## Source passage:
════

Human biochips are small devices encased in glass, measuring approximately 12×1–2mm, covered by a material that prevents oxidation and, consequently, inflammation. The chip is usually implanted subdermally in the hand, injected under the skin using a hypodermic syringe, between the thumb and forefinger, an area with few nerve endings and blood vessels, considered practical and safe for this purpose. Although the literature on the subject is scarce, the probable mechanism of the embolism observed in our patient was the chip's inadvertent intravenous implantation. One possible way to avoid this complication would be the implantation being done by health professionals, such as doctors and nurses, or guided by ultrasonography.

Biochips use near-field communication (NFC), an emerging technology that is a subset of radiofrequency identification. NFC is short range and contactless; it is used for mobile phones and other devices, and permits the storage and updating of financial, medical, and demographic data. Potential medical applications include its use in glucose detectors, oxygen sensors, and blood pressure sensors.1,2 Clinicians should be aware of these small devices and include them among the causes of foreign-body pulmonary embolism.

════

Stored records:
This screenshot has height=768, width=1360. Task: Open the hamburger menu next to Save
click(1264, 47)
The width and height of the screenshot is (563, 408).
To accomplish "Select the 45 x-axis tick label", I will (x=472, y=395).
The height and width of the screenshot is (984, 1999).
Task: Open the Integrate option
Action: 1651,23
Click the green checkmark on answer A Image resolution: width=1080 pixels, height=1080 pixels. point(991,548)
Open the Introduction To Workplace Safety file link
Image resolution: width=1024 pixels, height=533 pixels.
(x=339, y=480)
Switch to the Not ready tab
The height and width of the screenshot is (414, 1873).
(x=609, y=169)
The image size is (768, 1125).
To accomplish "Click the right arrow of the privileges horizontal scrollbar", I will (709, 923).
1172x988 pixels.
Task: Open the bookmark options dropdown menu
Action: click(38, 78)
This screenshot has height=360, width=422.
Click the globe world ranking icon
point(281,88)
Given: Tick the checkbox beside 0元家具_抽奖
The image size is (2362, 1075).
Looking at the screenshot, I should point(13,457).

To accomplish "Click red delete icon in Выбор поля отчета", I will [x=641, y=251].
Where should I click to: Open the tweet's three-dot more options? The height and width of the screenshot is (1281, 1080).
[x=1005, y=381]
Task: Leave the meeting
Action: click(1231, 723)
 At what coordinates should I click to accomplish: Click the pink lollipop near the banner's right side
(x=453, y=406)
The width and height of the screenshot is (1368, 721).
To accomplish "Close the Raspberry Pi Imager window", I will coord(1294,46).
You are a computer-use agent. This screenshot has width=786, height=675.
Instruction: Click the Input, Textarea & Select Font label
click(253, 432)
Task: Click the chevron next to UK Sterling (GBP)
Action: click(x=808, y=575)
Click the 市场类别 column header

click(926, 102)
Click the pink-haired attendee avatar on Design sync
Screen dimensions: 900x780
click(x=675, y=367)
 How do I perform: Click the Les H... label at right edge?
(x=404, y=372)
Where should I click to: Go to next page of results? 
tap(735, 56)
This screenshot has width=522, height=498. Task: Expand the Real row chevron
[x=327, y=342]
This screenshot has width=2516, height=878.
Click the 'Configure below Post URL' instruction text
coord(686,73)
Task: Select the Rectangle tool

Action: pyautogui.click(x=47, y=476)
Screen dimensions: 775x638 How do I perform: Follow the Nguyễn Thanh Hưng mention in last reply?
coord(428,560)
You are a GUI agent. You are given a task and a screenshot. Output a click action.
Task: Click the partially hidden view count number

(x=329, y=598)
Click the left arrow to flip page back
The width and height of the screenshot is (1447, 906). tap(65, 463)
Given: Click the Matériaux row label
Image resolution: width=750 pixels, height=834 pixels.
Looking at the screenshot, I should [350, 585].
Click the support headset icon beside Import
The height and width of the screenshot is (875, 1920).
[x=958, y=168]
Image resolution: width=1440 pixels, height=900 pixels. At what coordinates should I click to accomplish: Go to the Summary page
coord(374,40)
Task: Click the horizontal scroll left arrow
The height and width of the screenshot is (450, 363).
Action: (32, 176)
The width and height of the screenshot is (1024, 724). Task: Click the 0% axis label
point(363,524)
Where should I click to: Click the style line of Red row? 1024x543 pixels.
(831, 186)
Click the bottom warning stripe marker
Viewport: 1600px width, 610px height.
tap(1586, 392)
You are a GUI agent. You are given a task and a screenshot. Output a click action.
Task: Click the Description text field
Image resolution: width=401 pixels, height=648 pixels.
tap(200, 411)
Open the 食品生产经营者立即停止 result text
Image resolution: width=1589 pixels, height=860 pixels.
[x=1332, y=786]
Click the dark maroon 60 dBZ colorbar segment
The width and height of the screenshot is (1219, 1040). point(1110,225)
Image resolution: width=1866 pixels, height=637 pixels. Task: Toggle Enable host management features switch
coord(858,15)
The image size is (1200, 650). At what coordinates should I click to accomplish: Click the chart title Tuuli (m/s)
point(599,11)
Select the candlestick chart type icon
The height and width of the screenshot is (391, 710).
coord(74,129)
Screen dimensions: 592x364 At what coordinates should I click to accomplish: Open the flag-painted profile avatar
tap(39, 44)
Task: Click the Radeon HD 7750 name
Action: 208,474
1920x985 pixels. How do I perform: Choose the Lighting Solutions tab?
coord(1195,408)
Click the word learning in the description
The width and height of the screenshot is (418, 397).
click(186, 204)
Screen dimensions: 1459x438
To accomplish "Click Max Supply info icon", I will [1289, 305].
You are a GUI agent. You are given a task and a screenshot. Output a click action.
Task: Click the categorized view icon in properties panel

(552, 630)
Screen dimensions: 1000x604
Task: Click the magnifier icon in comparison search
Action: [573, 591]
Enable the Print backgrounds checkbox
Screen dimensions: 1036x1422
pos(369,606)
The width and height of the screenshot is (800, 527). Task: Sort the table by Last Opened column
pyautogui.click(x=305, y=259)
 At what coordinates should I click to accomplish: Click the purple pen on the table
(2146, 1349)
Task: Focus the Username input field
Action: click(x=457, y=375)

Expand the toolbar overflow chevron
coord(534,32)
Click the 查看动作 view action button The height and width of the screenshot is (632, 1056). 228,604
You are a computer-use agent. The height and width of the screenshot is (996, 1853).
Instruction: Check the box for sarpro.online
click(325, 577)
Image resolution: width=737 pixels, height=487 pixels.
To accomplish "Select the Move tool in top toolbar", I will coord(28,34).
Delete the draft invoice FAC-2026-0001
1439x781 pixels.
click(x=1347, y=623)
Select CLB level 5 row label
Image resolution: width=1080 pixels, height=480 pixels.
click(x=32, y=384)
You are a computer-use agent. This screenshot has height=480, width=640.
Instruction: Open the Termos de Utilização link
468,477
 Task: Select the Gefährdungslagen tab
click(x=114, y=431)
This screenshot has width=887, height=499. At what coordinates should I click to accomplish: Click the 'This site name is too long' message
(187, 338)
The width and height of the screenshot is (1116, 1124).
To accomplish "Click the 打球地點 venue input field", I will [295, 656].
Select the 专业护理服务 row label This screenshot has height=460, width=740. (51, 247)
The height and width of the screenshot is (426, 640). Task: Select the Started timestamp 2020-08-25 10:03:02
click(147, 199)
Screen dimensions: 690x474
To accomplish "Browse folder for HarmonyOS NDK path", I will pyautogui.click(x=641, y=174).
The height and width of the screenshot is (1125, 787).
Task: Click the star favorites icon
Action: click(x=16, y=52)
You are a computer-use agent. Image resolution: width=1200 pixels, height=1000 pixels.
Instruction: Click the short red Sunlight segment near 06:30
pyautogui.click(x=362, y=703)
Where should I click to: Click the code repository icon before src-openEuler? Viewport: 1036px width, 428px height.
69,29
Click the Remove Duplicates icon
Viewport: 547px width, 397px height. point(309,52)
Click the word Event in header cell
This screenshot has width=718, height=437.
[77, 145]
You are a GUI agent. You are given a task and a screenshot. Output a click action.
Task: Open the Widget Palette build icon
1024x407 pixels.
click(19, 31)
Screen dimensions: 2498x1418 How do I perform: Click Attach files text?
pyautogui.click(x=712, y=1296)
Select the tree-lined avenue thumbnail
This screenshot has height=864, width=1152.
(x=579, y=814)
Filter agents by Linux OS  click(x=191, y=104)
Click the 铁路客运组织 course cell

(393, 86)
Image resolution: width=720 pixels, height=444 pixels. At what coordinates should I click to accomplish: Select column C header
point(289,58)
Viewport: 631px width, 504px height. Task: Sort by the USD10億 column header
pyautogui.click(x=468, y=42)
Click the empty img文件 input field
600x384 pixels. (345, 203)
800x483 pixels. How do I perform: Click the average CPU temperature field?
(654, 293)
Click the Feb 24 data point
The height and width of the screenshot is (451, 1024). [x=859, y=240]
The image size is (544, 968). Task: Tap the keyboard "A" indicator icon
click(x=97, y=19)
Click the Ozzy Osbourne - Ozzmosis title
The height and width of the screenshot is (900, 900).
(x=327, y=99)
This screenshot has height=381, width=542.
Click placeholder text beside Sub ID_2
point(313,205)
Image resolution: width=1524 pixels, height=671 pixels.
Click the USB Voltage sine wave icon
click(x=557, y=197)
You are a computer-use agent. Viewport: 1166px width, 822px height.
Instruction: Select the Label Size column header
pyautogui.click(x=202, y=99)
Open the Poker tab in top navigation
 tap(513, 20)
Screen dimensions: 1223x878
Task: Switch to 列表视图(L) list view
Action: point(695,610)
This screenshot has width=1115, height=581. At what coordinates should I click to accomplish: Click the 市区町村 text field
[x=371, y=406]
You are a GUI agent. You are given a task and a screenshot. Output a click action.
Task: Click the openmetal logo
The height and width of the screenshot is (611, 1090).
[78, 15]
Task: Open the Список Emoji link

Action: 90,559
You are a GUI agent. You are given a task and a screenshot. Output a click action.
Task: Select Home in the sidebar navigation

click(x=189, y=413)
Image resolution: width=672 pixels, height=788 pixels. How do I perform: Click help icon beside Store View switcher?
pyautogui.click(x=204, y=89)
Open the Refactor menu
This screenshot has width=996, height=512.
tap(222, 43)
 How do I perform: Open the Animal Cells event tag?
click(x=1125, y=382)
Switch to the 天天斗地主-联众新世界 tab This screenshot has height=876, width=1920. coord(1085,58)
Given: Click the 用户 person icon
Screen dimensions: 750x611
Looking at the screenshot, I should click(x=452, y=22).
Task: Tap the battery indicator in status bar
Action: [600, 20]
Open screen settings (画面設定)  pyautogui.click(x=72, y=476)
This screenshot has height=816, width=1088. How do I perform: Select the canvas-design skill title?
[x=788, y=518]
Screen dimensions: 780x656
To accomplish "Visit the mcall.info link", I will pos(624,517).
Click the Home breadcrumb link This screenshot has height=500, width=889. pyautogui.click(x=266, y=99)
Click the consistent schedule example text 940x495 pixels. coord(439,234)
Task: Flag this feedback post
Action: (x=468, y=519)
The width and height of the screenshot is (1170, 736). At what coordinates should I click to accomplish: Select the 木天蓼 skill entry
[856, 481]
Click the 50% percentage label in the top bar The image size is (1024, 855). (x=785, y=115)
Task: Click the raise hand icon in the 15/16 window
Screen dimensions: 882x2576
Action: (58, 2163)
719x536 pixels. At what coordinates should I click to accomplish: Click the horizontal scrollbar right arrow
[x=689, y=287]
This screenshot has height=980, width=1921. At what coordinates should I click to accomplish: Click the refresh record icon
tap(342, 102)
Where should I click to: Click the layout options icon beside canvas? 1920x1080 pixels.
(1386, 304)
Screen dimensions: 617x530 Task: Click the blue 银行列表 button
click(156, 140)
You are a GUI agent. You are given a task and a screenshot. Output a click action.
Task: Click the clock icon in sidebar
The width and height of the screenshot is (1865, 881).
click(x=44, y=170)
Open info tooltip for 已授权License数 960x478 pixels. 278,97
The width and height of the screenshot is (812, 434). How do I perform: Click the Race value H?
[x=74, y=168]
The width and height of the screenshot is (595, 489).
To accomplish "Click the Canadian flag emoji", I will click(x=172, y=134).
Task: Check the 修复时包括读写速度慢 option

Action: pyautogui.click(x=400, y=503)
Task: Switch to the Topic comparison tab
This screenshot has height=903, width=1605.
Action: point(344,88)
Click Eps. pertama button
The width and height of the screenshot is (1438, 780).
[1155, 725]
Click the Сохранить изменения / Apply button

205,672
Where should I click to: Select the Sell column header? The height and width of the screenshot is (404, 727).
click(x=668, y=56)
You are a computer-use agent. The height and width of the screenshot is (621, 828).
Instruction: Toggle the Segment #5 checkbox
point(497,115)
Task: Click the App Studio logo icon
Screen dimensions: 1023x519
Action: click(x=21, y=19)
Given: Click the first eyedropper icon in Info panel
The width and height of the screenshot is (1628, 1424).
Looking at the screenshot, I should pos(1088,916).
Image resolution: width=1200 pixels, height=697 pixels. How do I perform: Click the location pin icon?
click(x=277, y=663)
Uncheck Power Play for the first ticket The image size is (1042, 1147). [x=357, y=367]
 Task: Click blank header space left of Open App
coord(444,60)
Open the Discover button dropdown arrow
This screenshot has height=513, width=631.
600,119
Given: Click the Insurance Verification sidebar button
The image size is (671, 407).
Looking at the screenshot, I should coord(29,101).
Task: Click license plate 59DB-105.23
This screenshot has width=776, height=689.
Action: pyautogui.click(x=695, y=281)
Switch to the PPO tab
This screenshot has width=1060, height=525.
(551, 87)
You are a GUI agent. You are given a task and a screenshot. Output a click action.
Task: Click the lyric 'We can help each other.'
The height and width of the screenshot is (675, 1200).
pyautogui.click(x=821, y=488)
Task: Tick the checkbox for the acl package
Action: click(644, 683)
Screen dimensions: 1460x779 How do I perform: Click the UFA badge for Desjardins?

════

## Work to complete:
a) In the biochip passage, where in the hand is the chip usually implanted?
b) Rewrite the biochip passage from "Human biochips are" up to and including "guided by ultrasonography.", swapping "hypodermic syringe" for "injection needle".
c) Name every potential medical application the biochip passage gives for this technology.

## Solutions to each task:
a) Subdermally, between the thumb and forefinger.

b)
Human biochips are small devices encased in glass, measuring approximately 12×1–2mm, covered by a material that prevents oxidation and, consequently, inflammation. The chip is usually implanted subdermally in the hand, injected under the skin using a injection needle, between the thumb and forefinger, an area with few nerve endings and blood vessels, considered practical and safe for this purpose. Although the literature on the subject is scarce, the probable mechanism of the embolism observed in our patient was the chip's inadvertent intravenous implantation. One possible way to avoid this complication would be the implantation being done by health professionals, such as doctors and nurses, or guided by ultrasonography.

c) Glucose detectors, oxygen sensors, and blood pressure sensors.